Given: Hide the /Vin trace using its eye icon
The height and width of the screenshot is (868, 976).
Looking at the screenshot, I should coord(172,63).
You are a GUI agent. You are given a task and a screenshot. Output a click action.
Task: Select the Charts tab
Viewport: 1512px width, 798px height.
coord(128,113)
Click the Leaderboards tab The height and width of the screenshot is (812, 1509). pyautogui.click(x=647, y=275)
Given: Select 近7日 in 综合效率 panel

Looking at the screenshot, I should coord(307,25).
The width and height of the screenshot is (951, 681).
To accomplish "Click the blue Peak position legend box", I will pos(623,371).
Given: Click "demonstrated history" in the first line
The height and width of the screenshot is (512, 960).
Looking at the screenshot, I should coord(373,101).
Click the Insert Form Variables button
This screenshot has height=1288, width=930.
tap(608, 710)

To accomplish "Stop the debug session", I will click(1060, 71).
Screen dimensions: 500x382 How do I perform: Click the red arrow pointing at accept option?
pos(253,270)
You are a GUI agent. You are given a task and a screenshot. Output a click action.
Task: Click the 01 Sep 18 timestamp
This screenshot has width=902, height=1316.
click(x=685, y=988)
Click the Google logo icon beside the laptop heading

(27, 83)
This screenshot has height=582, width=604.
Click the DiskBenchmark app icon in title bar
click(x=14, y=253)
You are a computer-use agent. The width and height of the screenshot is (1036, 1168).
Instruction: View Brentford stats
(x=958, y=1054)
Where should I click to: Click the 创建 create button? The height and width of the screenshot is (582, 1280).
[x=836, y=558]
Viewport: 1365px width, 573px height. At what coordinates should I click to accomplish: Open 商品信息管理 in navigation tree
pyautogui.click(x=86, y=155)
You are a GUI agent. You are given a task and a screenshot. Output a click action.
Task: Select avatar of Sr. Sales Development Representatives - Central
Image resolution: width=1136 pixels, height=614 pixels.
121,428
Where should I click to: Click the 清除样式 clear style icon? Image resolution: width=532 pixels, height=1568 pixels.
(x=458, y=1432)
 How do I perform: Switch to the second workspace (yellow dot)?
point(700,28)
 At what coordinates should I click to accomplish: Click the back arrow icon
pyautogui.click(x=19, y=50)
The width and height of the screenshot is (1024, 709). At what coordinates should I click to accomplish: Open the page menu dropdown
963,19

• • • • •

TASK PROMPT>
The lines above that hold "will" are the result; show every one of them.

RESULT OF THIS TASK>
To accomplish "Click the blue Peak position legend box", I will pos(623,371).
To accomplish "Stop the debug session", I will click(1060, 71).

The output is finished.